The main negative spot in Walmart sales results comes from international performance where sales declined by 4.8 per cent. However, much of this is down to the stronger dollar which is diluting gains made in local currency; when this is excluded, growth on constant currency terms increased by 2.4 per cent. Admittedly this could be better, especially considering the segment includes high growth geographies like China; however, we are encouraged by the fact that international results are now showing signs of sequential improvement.
The other slight negative appears on the bottom line where operating income fell by 10.4 per cent and net income dipped by 8.2 per cent. This deterioration is not much of a surprise given the increases in wages and the new investments in technology.
Profitability decline is a necessary evil over the short term if it allows Walmart to retain its retail prominence. Indeed, it contrasts with Amazon’s acceptance of lower profits in order to drive growth.
That said, Walmart will need to show that its investments are delivering returns, especially on the eCommerce front. There are some early signs of this in these results, especially the progress made on adding some 8 million SKUs to the online offer. The 20.6 per cent growth in eCommerce sales globally (on a constant currency basis) is positive, and US online growth is now well above the overall market, indicating Walmart is comfortably adding share. However, the figures include half a quarter of sales from recently acquired Jet.com, which flatters the results somewhat.
Nonetheless, Walmart is now on much more positive trajectory in terms of both its eCommerce strategy and results.
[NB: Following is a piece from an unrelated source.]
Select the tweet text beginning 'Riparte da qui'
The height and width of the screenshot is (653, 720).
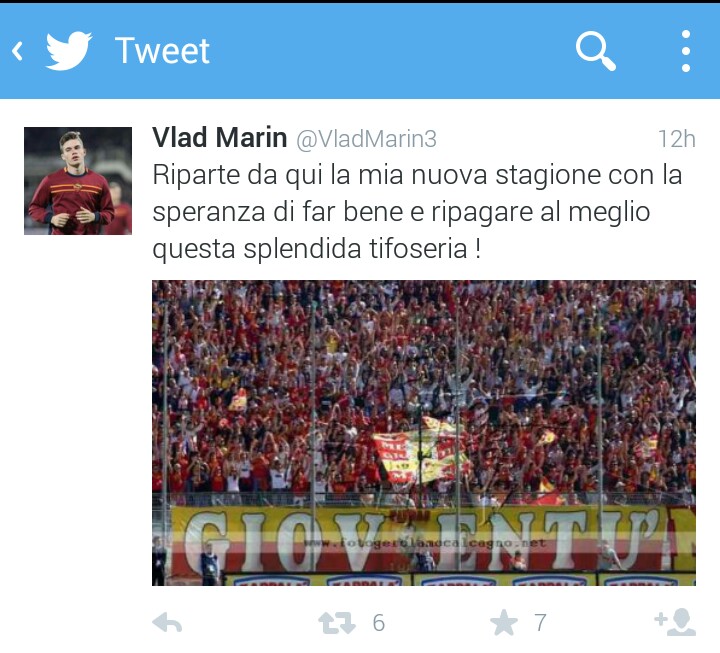click(x=417, y=212)
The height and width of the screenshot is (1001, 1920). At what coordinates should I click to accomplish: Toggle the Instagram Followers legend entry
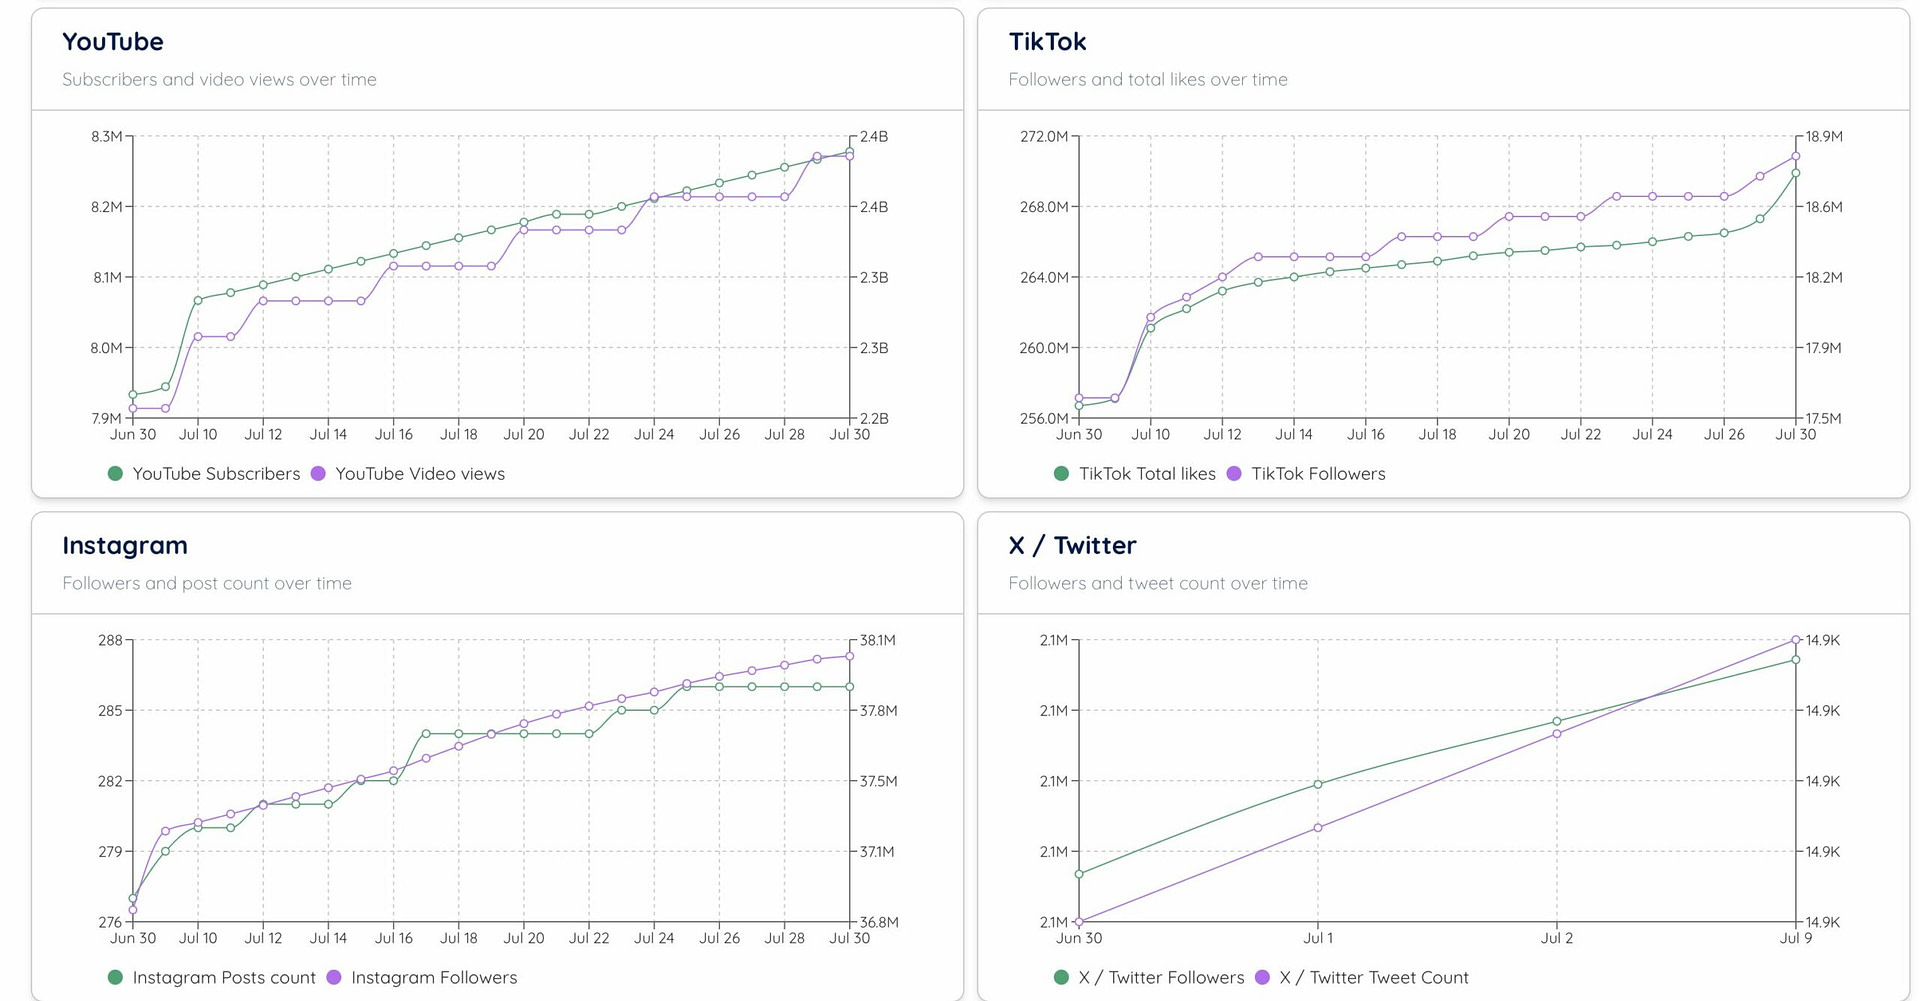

Away from eCommerce, the US results more generally are good, even if they do show signs of a slight slowdown since last quarter. Walmart is trending positive in both traffic and average ticket, an indication that it is still pulling in customers in a way that many rivals are struggling to do.
Looking ahead to the holiday period, Walmart has a sound strategy which involves – but goes way beyond – low prices. Initiatives around exclusive merchandise, entertainment in store, and improved customer service align with consumer demand and should serve the company well in its most important quarter. Walmart should end its fiscal year on a positive note.
- Neil Saunders is CEO of retail analyst Conlumino.